With attorneys general across the country turning their attention to online fantasy sports sites, many are being shut down as states figure out what regulations to impose on the industry. But two of the nation’s biggest sites are proactively filing a lawsuit in New York to prevent the state from shutting them down.
The lawsuits come on the heels of a Friday protest by several hundred fans (and a few employees) of FanDuel and DraftKings, the nation’s two largest fantasy sports betting sites, held at the Manhattan offices of New York Attorney General Eric Schneiderman.
Protesters held signs that read “Keep Schneiderman off my lineup” and “Schneiderman is a total bust,” while chanting phrases such as “Let us play” and “Game of skill.”
The latter phrase is key to the argument between a mountain of regulations labeling the sties as “gambling” or whether regulations are unwarranted because betting on fantasy sports is instead a “game of skill.” The distinction is important because if fantasy sports is “gambling” that opens the industry up for strict oversight by state and federal regulators.
The New York Attorney General has suggested that the sites be blacked out in the Empire Wtate while the legislature reviews the issue and proposes new rules to regulate it. But FanDuel and DraftKings say that this shut down is unconstitutional.
Pursuant to that, the two sites filed separate lawsuits on Friday to put a halt to the proposed shut down.

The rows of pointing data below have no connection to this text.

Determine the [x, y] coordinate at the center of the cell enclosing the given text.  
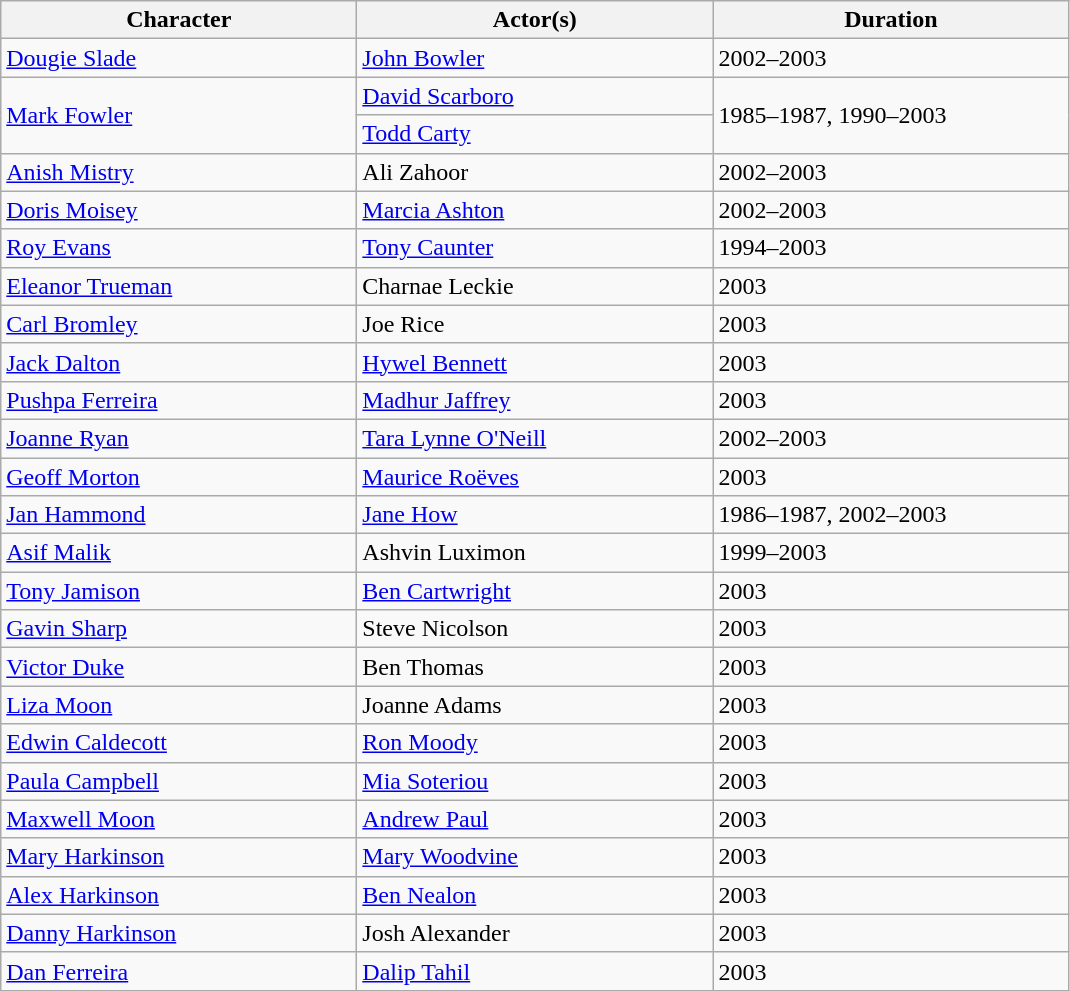
Ben Thomas [535, 667]
Mary Harkinson [179, 857]
Anish Mistry [179, 172]
Pushpa Ferreira [179, 400]
Ron Moody [535, 743]
Ben Nealon [535, 895]
Gavin Sharp [179, 629]
Josh Alexander [535, 933]
Jack Dalton [179, 362]
Andrew Paul [535, 819]
Ben Cartwright [535, 591]
Danny Harkinson [179, 933]
Mary Woodvine [535, 857]
Dalip Tahil [535, 971]
David Scarboro [535, 96]
Alex Harkinson [179, 895]
Duration [891, 20]
Actor(s) [535, 20]
Jane How [535, 515]
Victor Duke [179, 667]
Marcia Ashton [535, 210]
1999–2003 [891, 553]
John Bowler [535, 58]
Maxwell Moon [179, 819]
Paula Campbell [179, 781]
Carl Bromley [179, 324]
Geoff Morton [179, 477]
Asif Malik [179, 553]
Joe Rice [535, 324]
Dougie Slade [179, 58]
Character [179, 20]
Madhur Jaffrey [535, 400]
Steve Nicolson [535, 629]
Edwin Caldecott [179, 743]
1986–1987, 2002–2003 [891, 515]
1994–2003 [891, 248]
Doris Moisey [179, 210]
Dan Ferreira [179, 971]
Roy Evans [179, 248]
Ali Zahoor [535, 172]
Tony Jamison [179, 591]
Tara Lynne O'Neill [535, 438]
Joanne Adams [535, 705]
Todd Carty [535, 134]
Tony Caunter [535, 248]
Maurice Roëves [535, 477]
Jan Hammond [179, 515]
Charnae Leckie [535, 286]
Joanne Ryan [179, 438]
Mark Fowler [179, 115]
Liza Moon [179, 705]
Ashvin Luximon [535, 553]
Mia Soteriou [535, 781]
1985–1987, 1990–2003 [891, 115]
Hywel Bennett [535, 362]
Eleanor Trueman [179, 286]
Extract the [X, Y] coordinate from the center of the cell holding the provided text.  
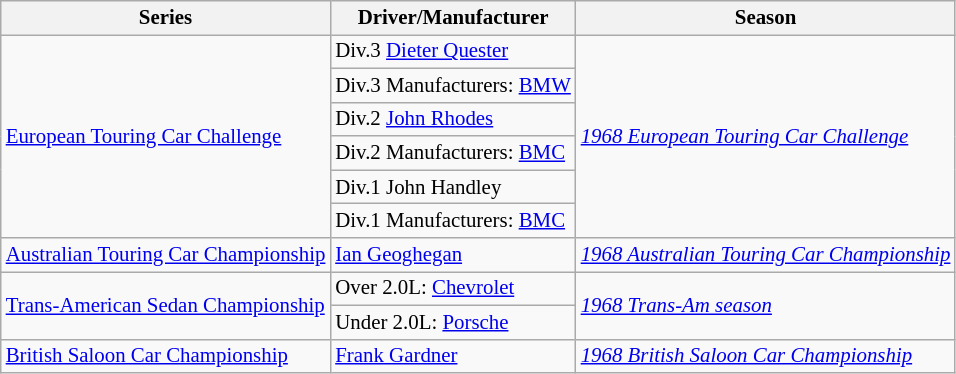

In its filing, DraftKings asked a court to declare that the shutdown is unconstitutional and demanded that the courts block the AG from taking any further action.
“Today, we have taken decisive legal action to prevent a unilateral, misinformed and legally misguided attempt by the New York attorney general to act as ‘judge, jury, and executioner’ for daily fantasy sports in New York,” DraftKings said in a statement released Friday.
Similar moves are being performed in Nevada as state regulators review the fantasy sports industry.
The increased focus on the fantasy sites came after The New York Times revealed a possible insider trading scandal involving fantasy football betting websites FanDuel and DraftKings. The scandal broke after an article in the Times charged that an employee of DraftKings released player data and then personally made $350,000 using the insider info on rival site FanDuel. The paper said that employees of the sites used early data to make their own bets win big money but an independent investigation commissioned by DraftKings noted the impossibility of this given the bet coming 40 minutes before the availability of the information.